Published in final edited form as: Cell Rep. 2021 Dec 28;37(13):110154. doi: 10.1016/j.celrep.2021.110154

Figure 1. MOMIA enables streamlined image processing and renders a spatial-temporal representation of mycobacterial protein localization.

Figure 1.

(A) Examples of MSR-Dendra strains with previously established subcellular localization patterns. Gene name and/or gene locus index is listed beneath each depiction.

(B) Example images of previously uncharacterized proteins in the MSR-Dendra library.

(C) MOMIA computes the morphological contours (orange lines) and centerlines (blue lines) with subpixel precision (STAR Methods). Here the representative cells express a single-stranded binding protein, Ssb-Dendra. Cellular fluorescence profiles are straightened and illustrated in bottom panels.

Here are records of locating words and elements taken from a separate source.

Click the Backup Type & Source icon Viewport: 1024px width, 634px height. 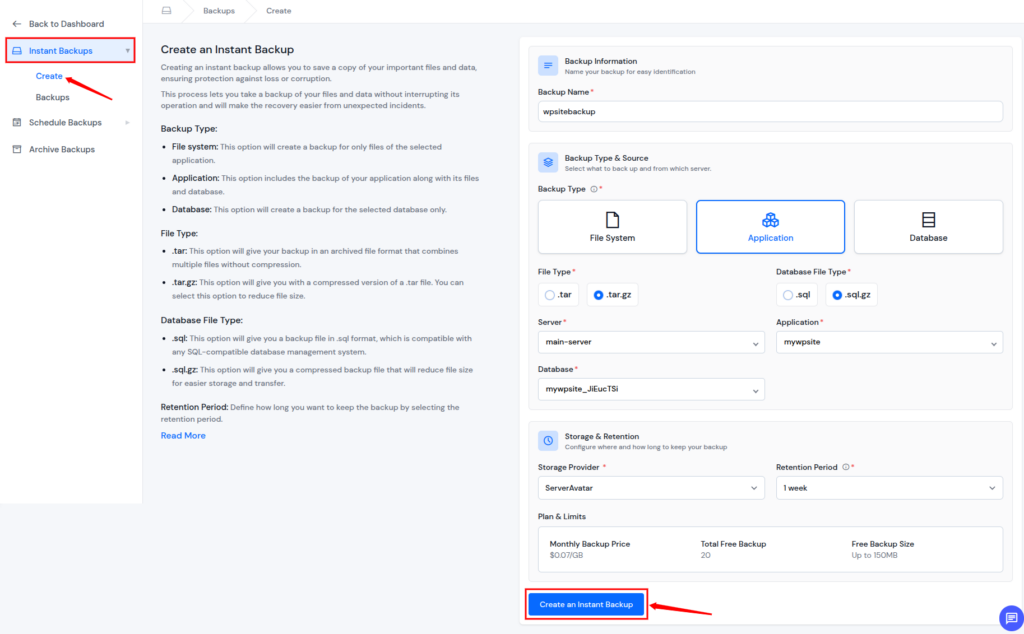pyautogui.click(x=547, y=162)
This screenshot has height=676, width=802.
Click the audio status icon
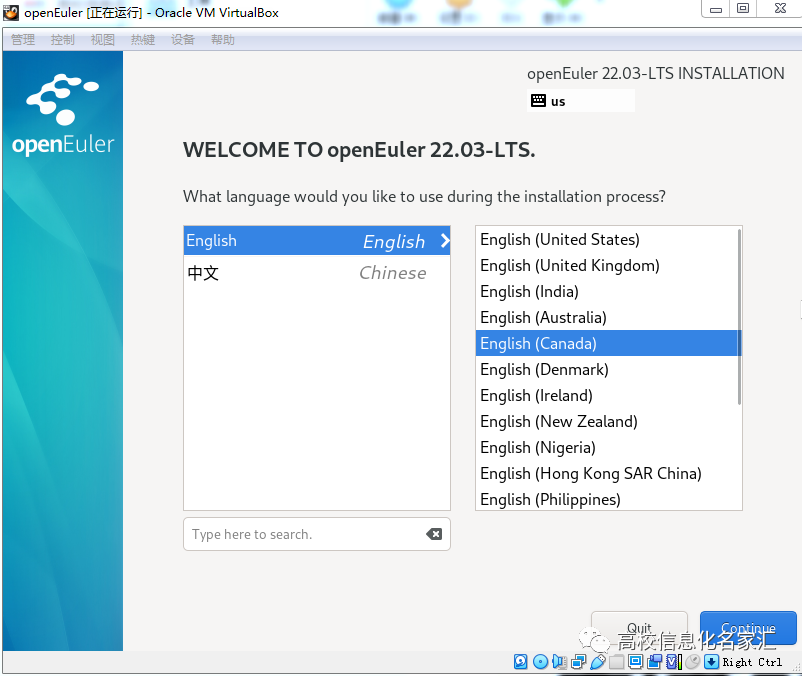(558, 661)
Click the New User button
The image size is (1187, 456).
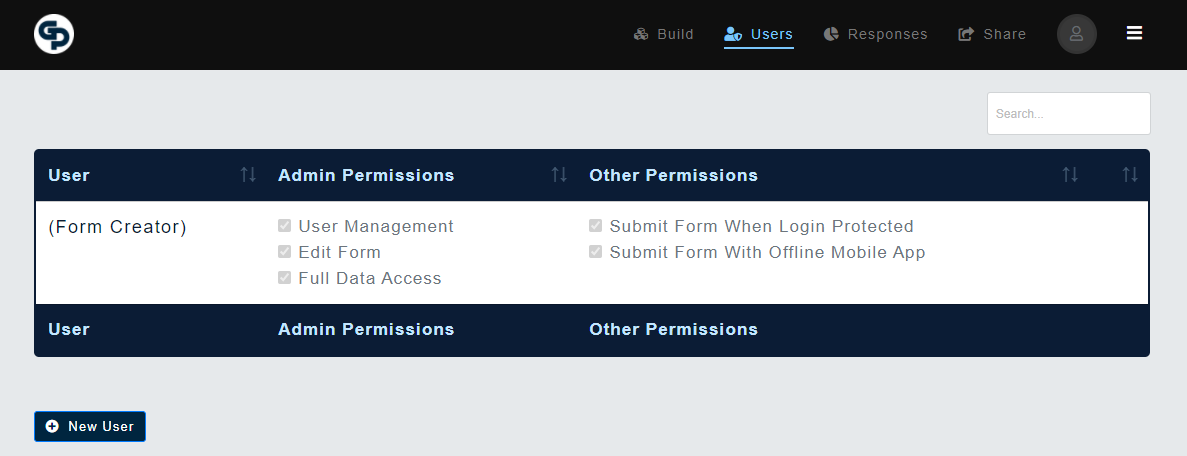pyautogui.click(x=90, y=426)
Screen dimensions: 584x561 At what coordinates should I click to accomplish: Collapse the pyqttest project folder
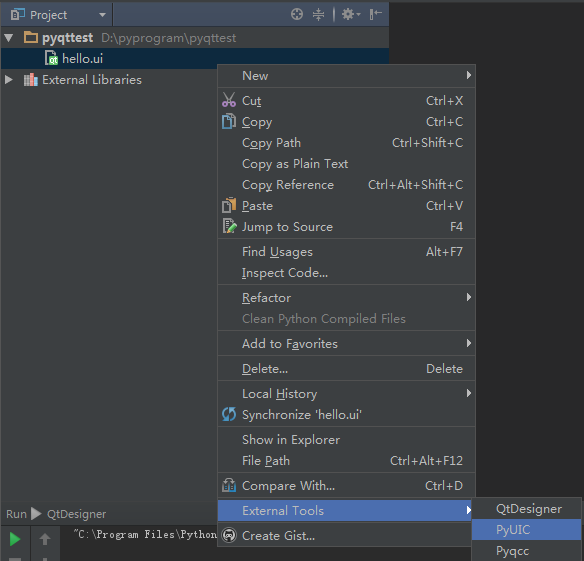(9, 38)
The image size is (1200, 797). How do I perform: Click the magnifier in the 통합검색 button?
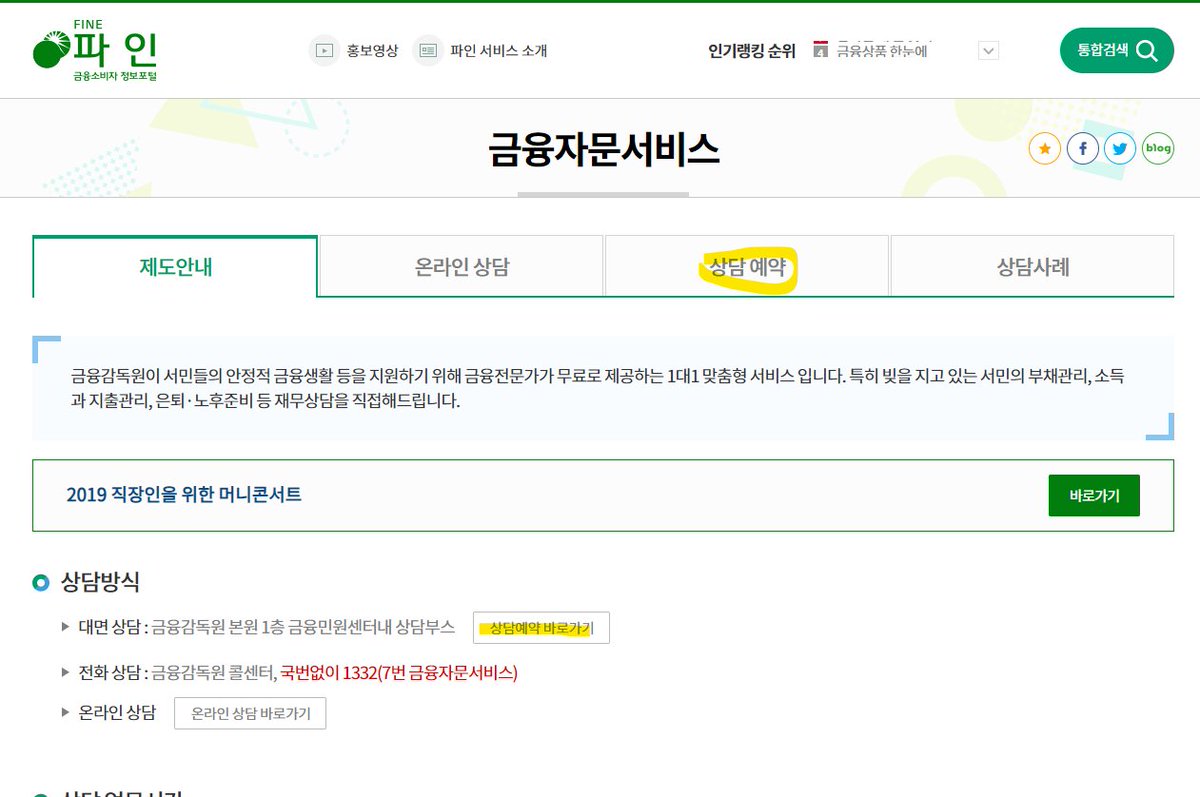click(x=1146, y=49)
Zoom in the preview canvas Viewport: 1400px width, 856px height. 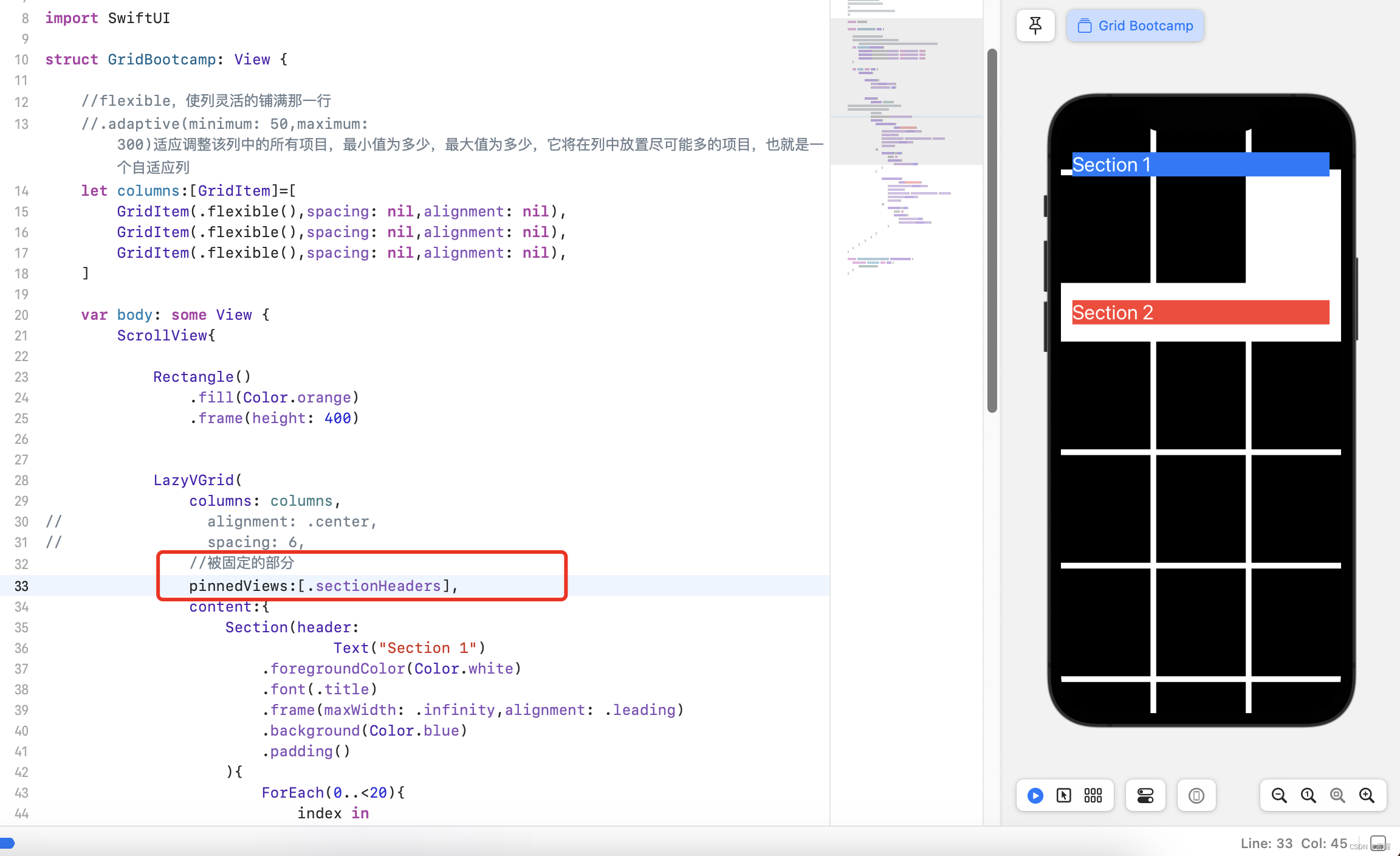1367,795
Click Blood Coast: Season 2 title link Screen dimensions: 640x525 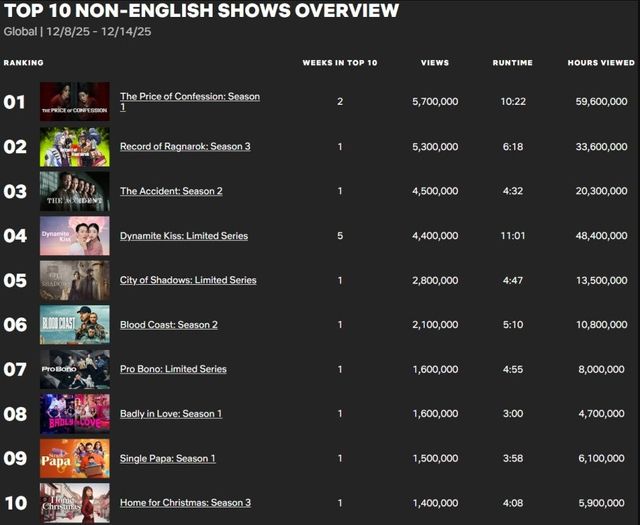click(x=168, y=325)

(D) Axial intensity profiles of Ssb-Dendra-expressing cells are normalized and stacked according to cell length to render the demograph.

(E) The expanse of the mycobacterial cell pole remains constant as the cell elongates. Left panel: cartoon illustrating the elongation-invariance of polar hemispheres. Right panel: the longitudinal intensity profiles of the polar 0.3 μm of 211 cells are interpolated, normalized, and realigned to calculate the averaged distribution (blue line, shaded area denotes one standard deviation from the mean) of Wag31-Dendra near the poles.

(F) Schematic of pole-aware transformation of single-cell fluorescence data (STAR Methods).

(G and H) (G) The demograph representation of Wag31 protein localization. The phase contrast and the fluorescence data of two representative cells of different lengths are shown in (H), with their standardized data matrices depicted below.

(I) Length-binned stacks of transformed Wag31-Dendra data, the corresponding length profiles are plotted on the right.

(J) Length-binned transformations of Ssb and TtfA. Scale bars, 2 μm in (C) and 1 μm in (H).